I had a blood test, a urine test, and, ultimately, an ultrasound (in the wee hours of Easter morning, oddly enough, as there weren’t a lot of people scrambling for that appointment time). All the results: nuthin’.

Finally I took this crazy breath test. You breathe into a bag, blowing it up like a balloon. Then you mix this little packet of powder with water and drink it (it taste like really crappy Country Time instant lemonade), then wait fifteen minutes and breathe into another bag. This simple test revealed that what seemed to be plaguing me was a visit from my friend Helicobacter (“H.”) pylori, the funny little bug that causes many stomach ulcers. (The breath test works because the H. pylori turns acid into carbon dioxide. The lemon-flavored powder creates a bunch of uric acid in your gut, so if the second bag you breathe into has an elevated level of carbon dioxide, it’s because H. pylori created it. Elegantly simple, and brilliant!) After 14 days of antibiotics, the bug was dead.

A colonoscopy scope. Awesome!But the gross feeling kept on happening. That necessitated a trip to the gastroenterologist, who did an upper endoscopy. That procedure was a little bit freaky to contemplate, but it turned out to be a walk in the park. All I had to do was fast after midnight the night before, then head to the hospital and wait around a while. They put an IV in my arm while I read a book. Then they wheeled me into a room, gave me some oxygen through one of those thingies in the nose, and the next thing I remember I was waking up in the recovery room, feeling relaxed and groovy. I spent the rest of the day lying on the couch, feeling equally groovy—awake and alert but very relaxed—, and was pretty much back to normal by dinnertime. The only funny side effect is that evidently I made the same comments to my wife several times, not remembering that I had said them to her already at least once or twice before earlier in the day. The amnesia drug they give you so that you don’t remember the procedure, you see, lingers a bit. Weird.

So I have GERD, it turns out. No biggie—I’ve been on an acid-blocking drug for a while now, which seems to be doing the trick. I feel a whole ton better than I did.

But then, about two weeks ago, I noticed a little blood on the TP in the morning. That’s happened a few times before—doesn’t it happen to everyone occasionally?—but it seemed to happen a few days in a row. That kind of freaked me out, especially after an ill-advised trip to WebMD, where I immediately realized that I have colon cancer, Crohn’s disease, diverticulitis, and quite possibly leprosy as well.

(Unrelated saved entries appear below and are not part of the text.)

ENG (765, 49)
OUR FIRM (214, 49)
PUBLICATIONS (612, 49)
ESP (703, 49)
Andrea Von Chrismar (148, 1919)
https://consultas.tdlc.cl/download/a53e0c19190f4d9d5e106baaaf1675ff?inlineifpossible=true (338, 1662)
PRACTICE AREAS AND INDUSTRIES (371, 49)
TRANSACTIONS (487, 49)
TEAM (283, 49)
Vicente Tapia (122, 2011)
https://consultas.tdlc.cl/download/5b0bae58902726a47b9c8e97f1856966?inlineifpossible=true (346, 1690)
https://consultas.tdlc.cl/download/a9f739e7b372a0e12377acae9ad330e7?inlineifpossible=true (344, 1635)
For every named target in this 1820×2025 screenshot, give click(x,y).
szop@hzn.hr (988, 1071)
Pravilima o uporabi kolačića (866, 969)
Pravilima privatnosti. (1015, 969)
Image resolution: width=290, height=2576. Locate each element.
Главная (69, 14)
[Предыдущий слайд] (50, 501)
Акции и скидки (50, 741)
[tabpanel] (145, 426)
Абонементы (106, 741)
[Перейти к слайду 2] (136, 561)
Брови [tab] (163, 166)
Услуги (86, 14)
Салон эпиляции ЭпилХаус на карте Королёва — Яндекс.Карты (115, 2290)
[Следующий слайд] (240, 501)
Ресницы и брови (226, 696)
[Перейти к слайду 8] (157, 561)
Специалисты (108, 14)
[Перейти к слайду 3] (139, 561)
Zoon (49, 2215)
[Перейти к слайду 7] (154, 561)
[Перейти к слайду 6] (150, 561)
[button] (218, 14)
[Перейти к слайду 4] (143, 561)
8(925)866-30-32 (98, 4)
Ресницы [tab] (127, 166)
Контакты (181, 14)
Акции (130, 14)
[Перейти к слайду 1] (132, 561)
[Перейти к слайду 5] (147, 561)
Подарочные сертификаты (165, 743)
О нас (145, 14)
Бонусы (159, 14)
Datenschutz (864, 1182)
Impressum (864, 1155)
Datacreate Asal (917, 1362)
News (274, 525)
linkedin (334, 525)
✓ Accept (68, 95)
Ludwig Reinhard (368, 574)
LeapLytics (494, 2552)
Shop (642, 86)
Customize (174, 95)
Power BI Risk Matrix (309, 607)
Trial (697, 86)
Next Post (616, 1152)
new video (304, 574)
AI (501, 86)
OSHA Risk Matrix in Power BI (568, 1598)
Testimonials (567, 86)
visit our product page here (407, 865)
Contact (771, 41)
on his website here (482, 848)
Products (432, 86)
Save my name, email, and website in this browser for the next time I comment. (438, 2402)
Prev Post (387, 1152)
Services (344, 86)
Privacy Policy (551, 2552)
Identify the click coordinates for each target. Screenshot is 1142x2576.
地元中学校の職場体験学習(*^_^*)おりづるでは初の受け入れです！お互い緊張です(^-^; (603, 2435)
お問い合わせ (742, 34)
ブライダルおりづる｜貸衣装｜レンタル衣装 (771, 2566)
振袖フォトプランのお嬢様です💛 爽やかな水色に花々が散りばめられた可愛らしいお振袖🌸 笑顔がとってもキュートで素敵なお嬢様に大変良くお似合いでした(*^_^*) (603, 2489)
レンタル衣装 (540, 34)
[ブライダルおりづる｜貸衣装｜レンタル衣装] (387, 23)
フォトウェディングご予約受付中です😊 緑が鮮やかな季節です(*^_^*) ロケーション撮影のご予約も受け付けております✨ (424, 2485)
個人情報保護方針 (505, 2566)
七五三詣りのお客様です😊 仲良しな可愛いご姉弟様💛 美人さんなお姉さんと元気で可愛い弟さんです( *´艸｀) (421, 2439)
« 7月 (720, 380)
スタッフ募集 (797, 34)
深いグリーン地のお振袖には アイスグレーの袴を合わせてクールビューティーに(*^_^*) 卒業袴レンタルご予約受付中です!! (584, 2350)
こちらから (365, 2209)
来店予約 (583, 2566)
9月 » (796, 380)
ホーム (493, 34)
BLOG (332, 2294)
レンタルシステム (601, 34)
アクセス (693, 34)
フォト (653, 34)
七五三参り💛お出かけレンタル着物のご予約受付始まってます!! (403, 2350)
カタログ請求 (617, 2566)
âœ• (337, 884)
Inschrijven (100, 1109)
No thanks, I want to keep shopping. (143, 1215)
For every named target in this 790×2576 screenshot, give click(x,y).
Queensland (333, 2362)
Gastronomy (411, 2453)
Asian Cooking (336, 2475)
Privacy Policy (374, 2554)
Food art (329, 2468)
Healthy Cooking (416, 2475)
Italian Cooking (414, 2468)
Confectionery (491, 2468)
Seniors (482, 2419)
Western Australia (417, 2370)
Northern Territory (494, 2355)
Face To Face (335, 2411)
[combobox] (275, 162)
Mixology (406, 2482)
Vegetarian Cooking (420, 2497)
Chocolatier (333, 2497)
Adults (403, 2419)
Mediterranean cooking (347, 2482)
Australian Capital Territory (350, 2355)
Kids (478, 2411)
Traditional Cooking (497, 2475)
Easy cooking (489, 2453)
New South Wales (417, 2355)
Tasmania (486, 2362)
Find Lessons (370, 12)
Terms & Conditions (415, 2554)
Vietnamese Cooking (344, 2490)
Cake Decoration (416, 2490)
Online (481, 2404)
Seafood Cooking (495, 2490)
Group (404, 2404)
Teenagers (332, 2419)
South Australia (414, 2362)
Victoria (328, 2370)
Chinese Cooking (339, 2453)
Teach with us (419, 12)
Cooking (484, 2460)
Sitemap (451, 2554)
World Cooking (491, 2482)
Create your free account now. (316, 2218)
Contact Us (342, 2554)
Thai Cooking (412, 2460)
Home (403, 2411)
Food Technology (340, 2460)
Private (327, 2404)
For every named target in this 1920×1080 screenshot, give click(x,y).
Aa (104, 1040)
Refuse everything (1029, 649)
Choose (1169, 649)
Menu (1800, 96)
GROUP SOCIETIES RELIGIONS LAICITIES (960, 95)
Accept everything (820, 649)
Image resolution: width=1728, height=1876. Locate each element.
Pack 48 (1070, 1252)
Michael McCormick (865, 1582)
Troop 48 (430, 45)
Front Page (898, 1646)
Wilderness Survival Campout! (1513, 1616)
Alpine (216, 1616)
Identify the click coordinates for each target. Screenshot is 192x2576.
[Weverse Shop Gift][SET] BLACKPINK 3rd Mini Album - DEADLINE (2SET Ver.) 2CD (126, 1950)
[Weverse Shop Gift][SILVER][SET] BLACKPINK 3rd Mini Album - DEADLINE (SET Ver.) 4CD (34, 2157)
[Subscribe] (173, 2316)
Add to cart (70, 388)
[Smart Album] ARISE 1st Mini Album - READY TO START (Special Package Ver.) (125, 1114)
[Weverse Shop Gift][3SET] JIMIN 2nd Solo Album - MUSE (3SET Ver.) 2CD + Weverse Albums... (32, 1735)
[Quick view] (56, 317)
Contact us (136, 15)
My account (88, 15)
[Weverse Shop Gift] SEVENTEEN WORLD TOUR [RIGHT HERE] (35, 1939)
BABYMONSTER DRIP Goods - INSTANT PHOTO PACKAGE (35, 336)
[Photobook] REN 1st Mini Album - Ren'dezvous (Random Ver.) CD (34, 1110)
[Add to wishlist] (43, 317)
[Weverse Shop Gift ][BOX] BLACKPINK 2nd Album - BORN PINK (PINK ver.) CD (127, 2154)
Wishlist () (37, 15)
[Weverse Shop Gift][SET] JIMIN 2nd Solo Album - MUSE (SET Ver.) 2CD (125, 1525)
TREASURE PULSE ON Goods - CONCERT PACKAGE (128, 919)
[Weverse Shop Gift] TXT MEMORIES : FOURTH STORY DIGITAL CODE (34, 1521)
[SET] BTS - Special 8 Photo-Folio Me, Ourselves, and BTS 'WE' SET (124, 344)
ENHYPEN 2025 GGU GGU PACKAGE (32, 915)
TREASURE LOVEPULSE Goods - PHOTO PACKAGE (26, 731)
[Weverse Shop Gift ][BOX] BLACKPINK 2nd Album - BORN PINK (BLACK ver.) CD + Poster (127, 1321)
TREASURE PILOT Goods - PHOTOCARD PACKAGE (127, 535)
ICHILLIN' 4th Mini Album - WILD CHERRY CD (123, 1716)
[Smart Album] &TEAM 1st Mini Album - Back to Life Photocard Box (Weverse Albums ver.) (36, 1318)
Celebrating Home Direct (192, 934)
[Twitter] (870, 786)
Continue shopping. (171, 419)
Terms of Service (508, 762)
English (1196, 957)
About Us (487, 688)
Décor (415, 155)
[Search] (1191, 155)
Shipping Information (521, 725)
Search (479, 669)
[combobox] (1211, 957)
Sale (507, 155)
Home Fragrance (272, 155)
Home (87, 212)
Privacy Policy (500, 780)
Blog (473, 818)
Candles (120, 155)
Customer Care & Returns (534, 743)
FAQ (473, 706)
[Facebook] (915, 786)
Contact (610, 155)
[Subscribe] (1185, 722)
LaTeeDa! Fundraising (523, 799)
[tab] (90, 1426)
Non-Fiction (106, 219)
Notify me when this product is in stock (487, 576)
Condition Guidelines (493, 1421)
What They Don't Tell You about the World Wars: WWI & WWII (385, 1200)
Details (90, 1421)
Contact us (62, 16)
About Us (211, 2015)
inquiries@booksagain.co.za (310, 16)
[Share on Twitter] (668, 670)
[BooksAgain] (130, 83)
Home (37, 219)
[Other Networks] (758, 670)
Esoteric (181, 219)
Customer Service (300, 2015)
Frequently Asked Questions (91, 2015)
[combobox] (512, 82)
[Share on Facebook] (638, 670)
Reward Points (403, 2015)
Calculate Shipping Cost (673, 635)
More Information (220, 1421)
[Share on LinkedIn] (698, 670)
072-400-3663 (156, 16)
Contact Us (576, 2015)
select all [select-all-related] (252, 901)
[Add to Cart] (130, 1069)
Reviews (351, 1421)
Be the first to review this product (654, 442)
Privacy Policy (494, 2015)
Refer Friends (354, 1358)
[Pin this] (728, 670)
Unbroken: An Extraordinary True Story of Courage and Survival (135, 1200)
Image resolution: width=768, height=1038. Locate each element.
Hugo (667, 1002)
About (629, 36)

So, in short: I have to have a colonoscopy, next Friday. I’m dreading it, of course, as everyone seems to. From cruising the web I’ve learned a lot about other people’s experiences, but only in minor, fragmentary detail. This wholly solipsistic blog is all about my experience, which I will describe in far too much detail. From what I hear, the prep is far, far worse than the procedure itself (and given my excellent experience with the upper endoscopy, I have to assume that the downstairs version of that procedure will be about the same). Maybe someone out there, Googling “colonoscopy experience” or something similar, will come across this blog and find it useful, or mildly amusing, or inflammatory, or something else entirely. In which case, success!

colonblow.jpgAs you might guess, the name comes from one of the greatest commerical spoofs on Saturday Night Live: Phil Hartmann hawking Colon Blow, the breakfast cereal with the largest amount of fiber possible…except for Super Colon Blow, of course. (“It would take 2.5 million bowls of your cereal…”) You can watch this masterful bit of television here (Flash) and here (Windows Media). Warning: may cause abdominal distention.